** PROVIDED RECORDS **
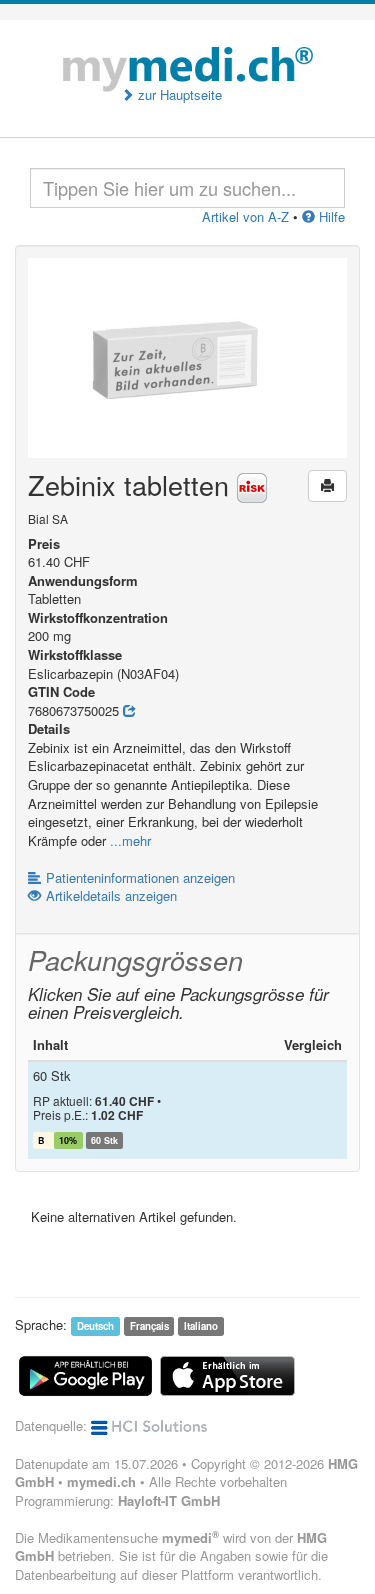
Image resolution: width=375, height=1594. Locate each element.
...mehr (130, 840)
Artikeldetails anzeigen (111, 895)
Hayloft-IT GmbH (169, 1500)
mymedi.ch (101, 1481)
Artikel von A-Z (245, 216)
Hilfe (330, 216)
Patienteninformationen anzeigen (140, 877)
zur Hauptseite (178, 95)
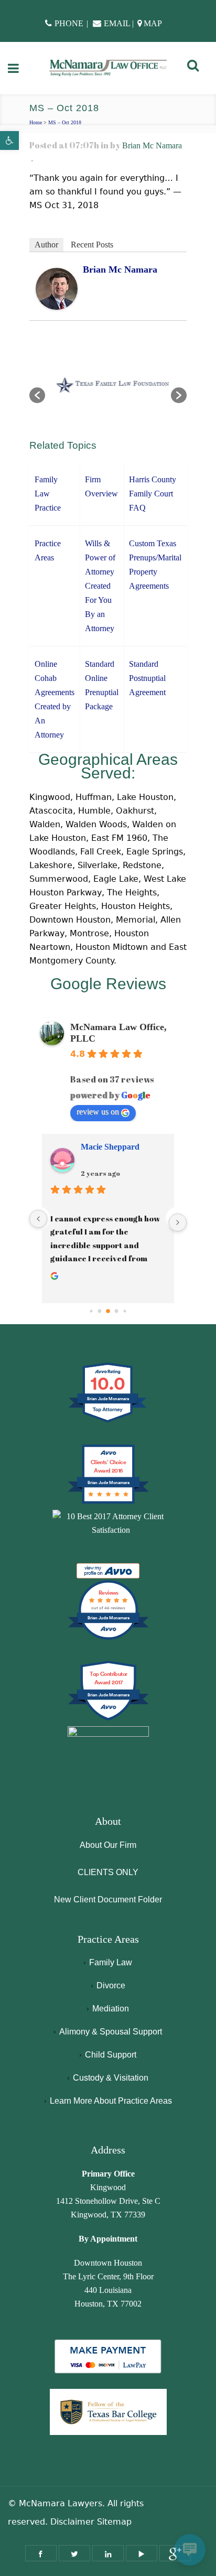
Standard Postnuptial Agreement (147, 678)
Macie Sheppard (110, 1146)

--

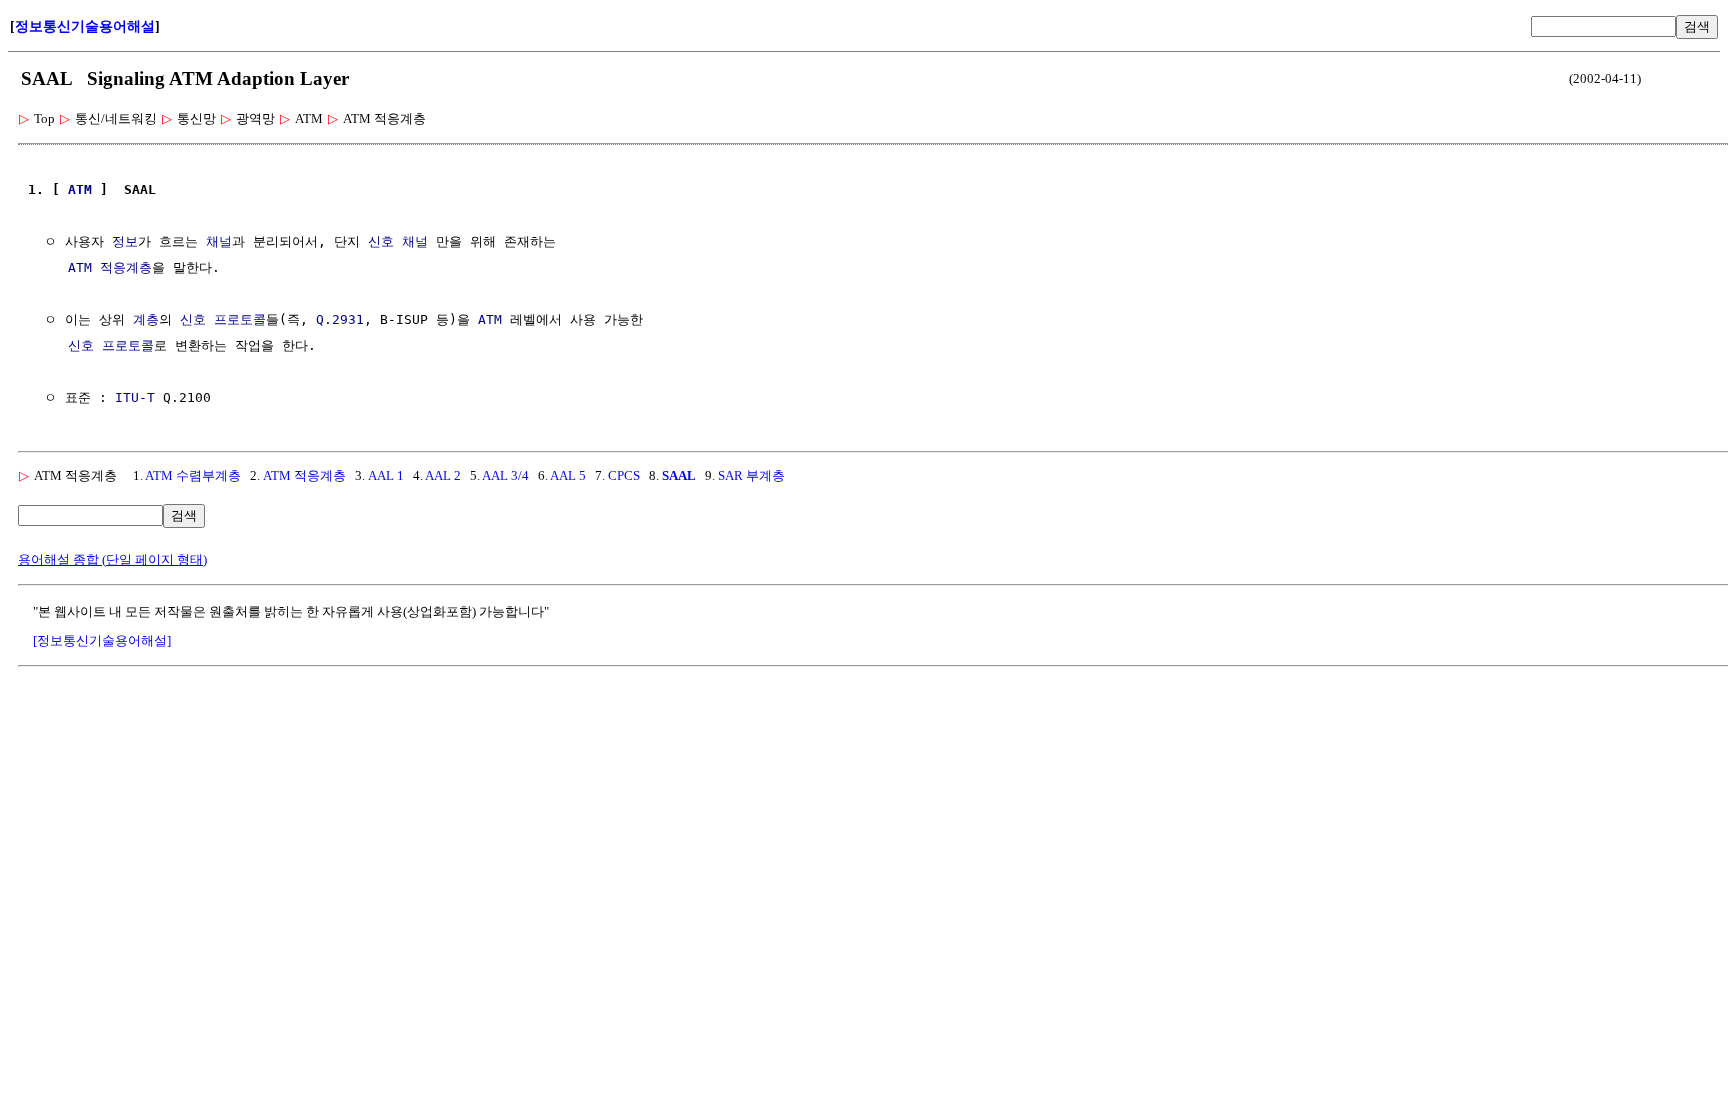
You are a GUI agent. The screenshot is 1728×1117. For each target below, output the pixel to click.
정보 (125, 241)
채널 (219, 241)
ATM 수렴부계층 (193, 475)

* * *

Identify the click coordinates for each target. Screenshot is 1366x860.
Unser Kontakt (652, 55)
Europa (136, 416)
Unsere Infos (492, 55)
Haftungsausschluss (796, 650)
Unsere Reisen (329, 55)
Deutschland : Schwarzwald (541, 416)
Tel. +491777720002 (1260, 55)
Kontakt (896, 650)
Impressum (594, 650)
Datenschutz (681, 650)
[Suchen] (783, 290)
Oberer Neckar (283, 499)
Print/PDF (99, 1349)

** WHAT IS NEEDED **
Among the lines of the data above, count those holding "each" and state only the number.

** OUTPUT FOR THIS EXERCISE **
3